Every line of the data below should be written out word for word.
[The input]
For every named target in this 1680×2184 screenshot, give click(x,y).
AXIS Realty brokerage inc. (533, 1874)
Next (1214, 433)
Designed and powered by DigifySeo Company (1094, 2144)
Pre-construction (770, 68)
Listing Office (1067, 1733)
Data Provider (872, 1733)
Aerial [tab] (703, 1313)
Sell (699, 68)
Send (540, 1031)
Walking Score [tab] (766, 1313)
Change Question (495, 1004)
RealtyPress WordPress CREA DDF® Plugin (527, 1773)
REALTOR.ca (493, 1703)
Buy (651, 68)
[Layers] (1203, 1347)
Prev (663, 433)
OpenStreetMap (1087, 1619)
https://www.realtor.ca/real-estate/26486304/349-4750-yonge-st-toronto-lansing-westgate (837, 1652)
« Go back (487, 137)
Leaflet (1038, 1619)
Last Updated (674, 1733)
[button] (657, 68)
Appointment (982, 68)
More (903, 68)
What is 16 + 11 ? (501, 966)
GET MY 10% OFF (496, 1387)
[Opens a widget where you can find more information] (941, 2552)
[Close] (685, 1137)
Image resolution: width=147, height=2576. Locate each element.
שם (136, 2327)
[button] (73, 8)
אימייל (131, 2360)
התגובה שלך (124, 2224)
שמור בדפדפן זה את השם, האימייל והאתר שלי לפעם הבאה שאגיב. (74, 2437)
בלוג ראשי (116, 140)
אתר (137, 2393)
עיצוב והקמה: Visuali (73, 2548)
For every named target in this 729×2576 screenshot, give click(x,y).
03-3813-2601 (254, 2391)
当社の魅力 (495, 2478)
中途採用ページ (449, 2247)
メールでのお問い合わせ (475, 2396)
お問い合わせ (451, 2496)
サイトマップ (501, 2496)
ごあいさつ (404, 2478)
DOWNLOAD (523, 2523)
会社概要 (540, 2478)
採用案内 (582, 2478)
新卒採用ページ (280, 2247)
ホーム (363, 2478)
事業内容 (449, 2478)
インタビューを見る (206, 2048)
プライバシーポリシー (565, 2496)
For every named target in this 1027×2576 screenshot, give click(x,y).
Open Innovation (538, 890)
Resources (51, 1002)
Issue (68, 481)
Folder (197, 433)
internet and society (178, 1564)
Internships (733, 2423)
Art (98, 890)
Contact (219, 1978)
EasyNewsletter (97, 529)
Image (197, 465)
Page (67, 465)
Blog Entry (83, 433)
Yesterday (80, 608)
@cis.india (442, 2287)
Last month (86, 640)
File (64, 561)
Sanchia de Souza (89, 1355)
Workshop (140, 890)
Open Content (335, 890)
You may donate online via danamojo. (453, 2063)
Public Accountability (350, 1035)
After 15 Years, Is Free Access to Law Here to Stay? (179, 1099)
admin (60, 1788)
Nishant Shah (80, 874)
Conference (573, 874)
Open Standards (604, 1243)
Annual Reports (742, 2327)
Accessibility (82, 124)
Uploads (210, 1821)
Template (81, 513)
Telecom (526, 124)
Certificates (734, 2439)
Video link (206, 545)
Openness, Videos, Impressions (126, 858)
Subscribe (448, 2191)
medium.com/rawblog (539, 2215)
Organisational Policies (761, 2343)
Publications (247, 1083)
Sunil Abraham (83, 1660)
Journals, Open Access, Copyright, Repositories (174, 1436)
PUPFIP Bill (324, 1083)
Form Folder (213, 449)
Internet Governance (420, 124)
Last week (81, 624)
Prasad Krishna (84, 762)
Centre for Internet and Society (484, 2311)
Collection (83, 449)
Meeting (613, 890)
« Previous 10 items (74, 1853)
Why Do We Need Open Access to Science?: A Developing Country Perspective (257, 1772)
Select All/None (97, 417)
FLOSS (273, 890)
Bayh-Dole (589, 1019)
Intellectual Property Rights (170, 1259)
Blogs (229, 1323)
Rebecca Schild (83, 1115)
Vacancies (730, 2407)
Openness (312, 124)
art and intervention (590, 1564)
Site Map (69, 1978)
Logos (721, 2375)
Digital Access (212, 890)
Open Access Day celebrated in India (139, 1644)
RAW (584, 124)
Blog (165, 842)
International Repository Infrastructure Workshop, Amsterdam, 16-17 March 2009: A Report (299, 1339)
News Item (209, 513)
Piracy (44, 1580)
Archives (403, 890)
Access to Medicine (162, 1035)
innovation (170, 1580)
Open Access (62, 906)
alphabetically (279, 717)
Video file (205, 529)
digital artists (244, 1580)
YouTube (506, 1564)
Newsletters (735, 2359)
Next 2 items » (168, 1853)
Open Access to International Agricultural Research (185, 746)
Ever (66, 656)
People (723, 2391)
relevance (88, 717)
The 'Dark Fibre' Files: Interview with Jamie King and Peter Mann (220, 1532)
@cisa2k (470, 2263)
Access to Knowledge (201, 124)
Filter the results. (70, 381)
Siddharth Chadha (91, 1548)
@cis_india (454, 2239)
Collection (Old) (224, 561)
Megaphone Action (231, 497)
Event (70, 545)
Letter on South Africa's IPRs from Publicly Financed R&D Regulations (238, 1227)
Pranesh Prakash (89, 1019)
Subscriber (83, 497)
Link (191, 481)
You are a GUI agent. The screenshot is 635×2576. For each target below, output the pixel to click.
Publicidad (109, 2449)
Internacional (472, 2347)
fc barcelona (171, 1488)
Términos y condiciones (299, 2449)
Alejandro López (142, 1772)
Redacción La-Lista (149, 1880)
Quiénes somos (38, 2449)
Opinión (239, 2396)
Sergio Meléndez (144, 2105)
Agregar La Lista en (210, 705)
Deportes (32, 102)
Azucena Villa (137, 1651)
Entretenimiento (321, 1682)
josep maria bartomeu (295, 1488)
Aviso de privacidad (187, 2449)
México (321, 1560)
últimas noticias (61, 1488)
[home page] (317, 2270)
[/The input]
Reply to the exercise
For every named target in this 1680×2184 screenshot, give click(x,y).
AXIS Realty brokerage inc. (533, 1874)
Next (1214, 433)
Designed and powered by DigifySeo Company (1094, 2144)
Pre-construction (770, 68)
Listing Office (1067, 1733)
Data Provider (872, 1733)
Aerial [tab] (703, 1313)
Sell (699, 68)
Send (540, 1031)
Walking Score [tab] (766, 1313)
Change Question (495, 1004)
RealtyPress WordPress CREA DDF® Plugin (527, 1773)
REALTOR.ca (493, 1703)
Buy (651, 68)
[Layers] (1203, 1347)
Prev (663, 433)
OpenStreetMap (1087, 1619)
https://www.realtor.ca/real-estate/26486304/349-4750-yonge-st-toronto-lansing-westgate (837, 1652)
« Go back (487, 137)
Leaflet (1038, 1619)
Last Updated (674, 1733)
[button] (657, 68)
Appointment (982, 68)
More (903, 68)
What is 16 + 11 ? (501, 966)
GET MY 10% OFF (496, 1387)
[Opens a widget where you can find more information] (941, 2552)
[Close] (685, 1137)
Image resolution: width=147, height=2576. Locate each element.
שם (136, 2327)
[button] (73, 8)
אימייל (131, 2360)
התגובה שלך (124, 2224)
שמור בדפדפן זה את השם, האימייל והאתר שלי לפעם הבאה שאגיב. (74, 2437)
בלוג ראשי (116, 140)
אתר (137, 2393)
עיצוב והקמה: Visuali (73, 2548)
For every named target in this 729×2576 screenshot, give click(x,y).
03-3813-2601 (254, 2391)
当社の魅力 (495, 2478)
中途採用ページ (449, 2247)
メールでのお問い合わせ (475, 2396)
お問い合わせ (451, 2496)
サイトマップ (501, 2496)
ごあいさつ (404, 2478)
DOWNLOAD (523, 2523)
会社概要 (540, 2478)
採用案内 (582, 2478)
新卒採用ページ (280, 2247)
ホーム (363, 2478)
事業内容 (449, 2478)
インタビューを見る (206, 2048)
プライバシーポリシー (565, 2496)
For every named target in this 1027×2576 screenshot, give click(x,y).
Open Innovation (538, 890)
Resources (51, 1002)
Issue (68, 481)
Folder (197, 433)
internet and society (178, 1564)
Internships (733, 2423)
Art (98, 890)
Contact (219, 1978)
EasyNewsletter (97, 529)
Image (197, 465)
Page (67, 465)
Blog Entry (83, 433)
Yesterday (80, 608)
@cis.india (442, 2287)
Last month (86, 640)
File (64, 561)
Sanchia de Souza (89, 1355)
Workshop (140, 890)
Open Content (335, 890)
You may donate online via danamojo. (453, 2063)
Public Accountability (350, 1035)
After 15 Years, Is Free Access to Law Here to Stay? (179, 1099)
admin (60, 1788)
Nishant Shah (80, 874)
Conference (573, 874)
Open Standards (604, 1243)
Annual Reports (742, 2327)
Accessibility (82, 124)
Uploads (210, 1821)
Template (81, 513)
Telecom (526, 124)
Certificates (734, 2439)
Video link (206, 545)
Openness, Videos, Impressions (126, 858)
Subscribe (448, 2191)
medium.com/rawblog (539, 2215)
Organisational Policies (761, 2343)
Publications (247, 1083)
Sunil Abraham (83, 1660)
Journals, Open Access, Copyright, Repositories (174, 1436)
PUPFIP Bill (324, 1083)
Form Folder (213, 449)
Internet Governance (420, 124)
Last week (81, 624)
Prasad Krishna (84, 762)
Centre for Internet and Society (484, 2311)
Collection (83, 449)
Meeting (613, 890)
« Previous 10 items (74, 1853)
Why Do We Need Open Access to Science?: A Developing Country Perspective (257, 1772)
Select All/None (97, 417)
FLOSS (273, 890)
Bayh-Dole (589, 1019)
Intellectual Property Rights (170, 1259)
Blogs (229, 1323)
Rebecca Schild (83, 1115)
Vacancies (730, 2407)
Openness (312, 124)
art and intervention (590, 1564)
Site Map (69, 1978)
Logos (721, 2375)
Digital Access (212, 890)
Open Access Day celebrated in India (139, 1644)
RAW (584, 124)
Blog (165, 842)
International Repository Infrastructure Workshop, Amsterdam, 16-17 March 2009: A Report (299, 1339)
News Item (209, 513)
Piracy (44, 1580)
Archives (403, 890)
Access to Medicine (162, 1035)
innovation (170, 1580)
Open Access (62, 906)
alphabetically (279, 717)
Video file (205, 529)
digital artists (244, 1580)
YouTube (506, 1564)
Newsletters (735, 2359)
Next 2 items » (168, 1853)
Open Access to International Agricultural Research (185, 746)
Ever (66, 656)
People (723, 2391)
relevance (88, 717)
The 'Dark Fibre' Files: Interview with Jamie King and Peter Mann (220, 1532)
@cisa2k (470, 2263)
Access to Knowledge (201, 124)
Filter the results. (70, 381)
Siddharth Chadha (91, 1548)
@cis_india (454, 2239)
Collection (Old) (224, 561)
Megaphone Action (231, 497)
Event (70, 545)
Letter on South Africa's IPRs from Publicly Financed R&D Regulations (238, 1227)
Pranesh Prakash (89, 1019)
Subscriber (83, 497)
Link (191, 481)
You are a GUI agent. The screenshot is 635×2576. For each target below, output the pixel to click.
Publicidad (109, 2449)
Internacional (472, 2347)
fc barcelona (171, 1488)
Términos y condiciones (299, 2449)
Alejandro López (142, 1772)
Redacción La-Lista (149, 1880)
Quiénes somos (38, 2449)
Opinión (239, 2396)
Sergio Meléndez (144, 2105)
Agregar La Lista en (210, 705)
Deportes (32, 102)
Azucena Villa (137, 1651)
Entretenimiento (321, 1682)
josep maria bartomeu (295, 1488)
Aviso de privacidad (187, 2449)
México (321, 1560)
últimas noticias (61, 1488)
[home page] (317, 2270)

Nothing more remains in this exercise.